The Status skill is an integral component of the Claude Code ecosystem, specifically designed to provide a comprehensive experiment dashboard for the autoresearch-agent. It delivers real-time visibility into experiment results, active automation loops, and overall progress across all tracked experiments. By consolidating this information into a unified, easily accessible interface, Status empowers developers and researchers to monitor, audit, and export experiment data with minimal overhead.
Why Use Status?
In modern research and engineering workflows, running multiple experiments in parallel is common—but tracking their outcomes, progress, and automation status can quickly become unwieldy. The Status skill addresses this challenge by:
- Centralizing Experiment Data: Consolidates experiment logs, loop states, and results into a single dashboard, reducing context switching and manual tracking.
- Real-Time Monitoring: Instantly displays which experiments are running, scheduled, or completed, minimizing human error and missed updates.
- Actionable Insights: Presents key metrics such as the number of runs, best results, and recent changes, enabling data-driven decisions and rapid iteration.

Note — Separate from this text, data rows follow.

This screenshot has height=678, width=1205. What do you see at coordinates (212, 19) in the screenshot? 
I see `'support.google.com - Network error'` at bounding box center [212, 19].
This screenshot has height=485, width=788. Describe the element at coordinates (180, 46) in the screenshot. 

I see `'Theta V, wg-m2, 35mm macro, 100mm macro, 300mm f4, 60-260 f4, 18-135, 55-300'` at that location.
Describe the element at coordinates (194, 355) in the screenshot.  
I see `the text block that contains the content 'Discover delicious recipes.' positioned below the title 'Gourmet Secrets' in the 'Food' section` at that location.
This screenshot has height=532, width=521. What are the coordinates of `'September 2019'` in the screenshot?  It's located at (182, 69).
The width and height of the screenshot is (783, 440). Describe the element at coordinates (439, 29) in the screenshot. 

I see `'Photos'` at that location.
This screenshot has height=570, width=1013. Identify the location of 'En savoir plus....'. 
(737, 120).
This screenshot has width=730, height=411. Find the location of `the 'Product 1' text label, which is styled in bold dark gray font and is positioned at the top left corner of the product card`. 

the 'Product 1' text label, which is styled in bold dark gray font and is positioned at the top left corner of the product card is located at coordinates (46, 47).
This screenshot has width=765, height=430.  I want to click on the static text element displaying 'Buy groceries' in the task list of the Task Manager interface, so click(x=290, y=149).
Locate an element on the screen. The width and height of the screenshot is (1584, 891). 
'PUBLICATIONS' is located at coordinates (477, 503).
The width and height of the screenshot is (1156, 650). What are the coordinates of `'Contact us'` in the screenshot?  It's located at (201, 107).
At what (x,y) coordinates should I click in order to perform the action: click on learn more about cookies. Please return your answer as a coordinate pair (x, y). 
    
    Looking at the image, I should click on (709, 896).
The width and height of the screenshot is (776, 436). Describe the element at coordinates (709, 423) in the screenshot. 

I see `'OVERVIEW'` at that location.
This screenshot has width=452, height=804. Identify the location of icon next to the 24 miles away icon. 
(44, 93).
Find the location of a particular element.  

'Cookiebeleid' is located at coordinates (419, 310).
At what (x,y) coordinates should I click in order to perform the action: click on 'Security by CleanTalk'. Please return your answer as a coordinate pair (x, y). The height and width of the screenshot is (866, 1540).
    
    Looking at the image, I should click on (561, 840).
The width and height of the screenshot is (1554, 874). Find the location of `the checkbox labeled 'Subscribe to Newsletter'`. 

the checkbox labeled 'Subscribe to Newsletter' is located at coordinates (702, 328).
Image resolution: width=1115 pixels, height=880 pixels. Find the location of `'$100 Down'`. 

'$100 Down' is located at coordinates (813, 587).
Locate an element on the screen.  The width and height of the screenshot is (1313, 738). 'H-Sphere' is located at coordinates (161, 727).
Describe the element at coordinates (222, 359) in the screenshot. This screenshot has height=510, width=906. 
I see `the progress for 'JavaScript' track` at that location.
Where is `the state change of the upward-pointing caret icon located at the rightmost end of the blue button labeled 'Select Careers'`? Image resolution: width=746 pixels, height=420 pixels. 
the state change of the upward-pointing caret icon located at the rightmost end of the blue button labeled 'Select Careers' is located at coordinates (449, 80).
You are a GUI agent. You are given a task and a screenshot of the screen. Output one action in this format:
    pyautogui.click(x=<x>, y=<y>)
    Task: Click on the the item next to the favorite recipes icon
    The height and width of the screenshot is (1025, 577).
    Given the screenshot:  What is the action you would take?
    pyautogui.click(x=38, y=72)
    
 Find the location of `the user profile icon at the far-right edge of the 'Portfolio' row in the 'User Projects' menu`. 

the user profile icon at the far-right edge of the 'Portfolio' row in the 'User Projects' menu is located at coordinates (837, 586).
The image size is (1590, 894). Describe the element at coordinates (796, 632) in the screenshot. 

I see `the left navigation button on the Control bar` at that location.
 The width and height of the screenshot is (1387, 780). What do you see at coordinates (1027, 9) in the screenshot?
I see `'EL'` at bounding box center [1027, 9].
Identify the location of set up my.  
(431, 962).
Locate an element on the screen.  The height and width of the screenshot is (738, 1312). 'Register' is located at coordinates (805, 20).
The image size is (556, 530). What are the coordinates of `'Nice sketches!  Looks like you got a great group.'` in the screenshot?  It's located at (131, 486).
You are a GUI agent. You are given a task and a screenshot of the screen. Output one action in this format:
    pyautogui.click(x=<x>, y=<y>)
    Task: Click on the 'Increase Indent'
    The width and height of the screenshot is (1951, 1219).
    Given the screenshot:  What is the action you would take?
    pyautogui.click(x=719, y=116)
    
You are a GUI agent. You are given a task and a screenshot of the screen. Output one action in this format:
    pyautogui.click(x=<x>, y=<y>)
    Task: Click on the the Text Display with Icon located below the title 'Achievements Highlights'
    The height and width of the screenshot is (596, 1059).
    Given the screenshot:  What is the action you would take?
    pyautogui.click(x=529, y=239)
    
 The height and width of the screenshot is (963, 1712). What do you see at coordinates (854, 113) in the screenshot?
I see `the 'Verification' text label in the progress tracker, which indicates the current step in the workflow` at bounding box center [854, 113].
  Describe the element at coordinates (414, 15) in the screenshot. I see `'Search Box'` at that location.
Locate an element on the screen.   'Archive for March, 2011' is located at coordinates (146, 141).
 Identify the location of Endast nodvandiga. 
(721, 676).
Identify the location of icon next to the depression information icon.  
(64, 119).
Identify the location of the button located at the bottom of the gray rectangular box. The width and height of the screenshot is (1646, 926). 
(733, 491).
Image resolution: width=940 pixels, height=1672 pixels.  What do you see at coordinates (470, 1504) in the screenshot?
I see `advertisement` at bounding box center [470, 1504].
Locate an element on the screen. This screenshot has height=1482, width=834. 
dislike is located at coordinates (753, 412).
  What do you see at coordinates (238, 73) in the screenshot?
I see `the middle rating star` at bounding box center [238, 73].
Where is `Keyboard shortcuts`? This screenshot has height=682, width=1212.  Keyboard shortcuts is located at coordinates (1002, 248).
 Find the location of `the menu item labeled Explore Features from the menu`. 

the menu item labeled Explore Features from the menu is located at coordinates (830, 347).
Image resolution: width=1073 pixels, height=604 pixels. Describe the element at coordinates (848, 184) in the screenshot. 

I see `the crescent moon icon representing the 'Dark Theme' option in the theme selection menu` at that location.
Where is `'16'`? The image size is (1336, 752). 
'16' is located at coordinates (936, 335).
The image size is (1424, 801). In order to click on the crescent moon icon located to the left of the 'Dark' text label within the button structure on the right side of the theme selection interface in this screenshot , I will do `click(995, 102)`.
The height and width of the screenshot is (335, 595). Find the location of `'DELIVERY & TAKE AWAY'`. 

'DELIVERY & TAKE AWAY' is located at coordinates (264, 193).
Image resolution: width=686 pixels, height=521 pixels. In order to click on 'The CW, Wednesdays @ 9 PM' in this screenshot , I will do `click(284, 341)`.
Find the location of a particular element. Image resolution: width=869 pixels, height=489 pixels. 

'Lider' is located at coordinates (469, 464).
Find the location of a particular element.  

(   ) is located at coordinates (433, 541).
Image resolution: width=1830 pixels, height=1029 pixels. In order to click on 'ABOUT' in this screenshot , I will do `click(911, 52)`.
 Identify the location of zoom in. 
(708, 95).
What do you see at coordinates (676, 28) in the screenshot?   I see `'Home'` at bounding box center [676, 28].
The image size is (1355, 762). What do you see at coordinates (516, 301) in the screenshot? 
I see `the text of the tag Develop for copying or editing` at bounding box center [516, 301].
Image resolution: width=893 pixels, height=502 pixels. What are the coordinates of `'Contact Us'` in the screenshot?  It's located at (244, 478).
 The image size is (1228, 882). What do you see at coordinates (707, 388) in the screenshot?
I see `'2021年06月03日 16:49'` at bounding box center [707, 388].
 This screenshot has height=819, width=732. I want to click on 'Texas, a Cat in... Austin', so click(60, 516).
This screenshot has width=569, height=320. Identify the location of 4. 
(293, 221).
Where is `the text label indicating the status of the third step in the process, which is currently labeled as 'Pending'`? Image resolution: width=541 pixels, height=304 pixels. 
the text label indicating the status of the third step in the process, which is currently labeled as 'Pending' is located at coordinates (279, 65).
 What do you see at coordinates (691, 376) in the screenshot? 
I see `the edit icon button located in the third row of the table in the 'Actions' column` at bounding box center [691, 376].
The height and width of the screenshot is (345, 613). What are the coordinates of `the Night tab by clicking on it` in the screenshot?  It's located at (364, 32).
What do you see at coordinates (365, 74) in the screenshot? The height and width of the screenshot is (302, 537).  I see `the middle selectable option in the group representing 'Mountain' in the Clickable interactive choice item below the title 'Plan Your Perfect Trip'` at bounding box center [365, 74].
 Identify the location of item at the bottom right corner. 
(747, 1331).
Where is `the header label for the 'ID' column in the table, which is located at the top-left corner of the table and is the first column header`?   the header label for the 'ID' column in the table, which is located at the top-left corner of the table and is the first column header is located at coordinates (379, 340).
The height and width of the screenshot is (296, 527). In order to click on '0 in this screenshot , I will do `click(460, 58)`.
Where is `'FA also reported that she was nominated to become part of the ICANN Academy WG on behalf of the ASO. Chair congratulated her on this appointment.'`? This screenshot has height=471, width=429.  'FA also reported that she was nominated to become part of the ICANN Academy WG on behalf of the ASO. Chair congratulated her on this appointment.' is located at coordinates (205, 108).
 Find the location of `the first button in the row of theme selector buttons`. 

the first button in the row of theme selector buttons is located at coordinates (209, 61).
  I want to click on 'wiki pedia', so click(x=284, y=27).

- Automation Transparency: Clearly indicates active experiment loops, including interval schedules and unique identifiers, fostering reproducibility and operational clarity.
- Flexible Exporting: Supports exporting dashboards in Markdown or CSV formats for reporting, sharing, or further analysis.
How to Get Started
The Status skill is invoked via the /ar:status command, which can be tailored to various scopes and output formats. To begin:
-
Install and Configure:
- Ensure the autoresearch-agent and its dependencies are installed per the official documentation.
- Place experiments in the expected directory structure, e.g.,
.autoresearch/{domain}/{experiment}.
-
Basic Usage:
- To display the full experiment dashboard:
/ar:status - For a detailed view of a single experiment:
/ar:status engineering/api-speed - To filter by domain:
/ar:status --domain engineering
- To display the full experiment dashboard:
-
Exporting Results:
- To export the dashboard as Markdown:
/ar:status --format markdown --output results.md - For CSV export:
/ar:status --format csv --output results.csv
- To export the dashboard as Markdown:
-
Direct Script Usage:
- Underlying these commands is a Python script. Direct calls can be made for advanced integration:
python {skill_path}/scripts/log_results.py --dashboard python {skill_path}/scripts/log_results.py --experiment engineering/api-speed python {skill_path}/scripts/log_results.py --domain engineering
- Underlying these commands is a Python script. Direct calls can be made for advanced integration:
Key Features
1. Comprehensive
Dashboard
The core function of Status is to display a dashboard summarizing all experiments, their results, and loop status. For example:
DOMAIN EXPERIMENT RUNS KEPT BEST CHANGE STATUS LOOP
engineering api-speed 38 7 95.2% +1.2% active every 1h (cron ID: 1234, started: 2024-05-01)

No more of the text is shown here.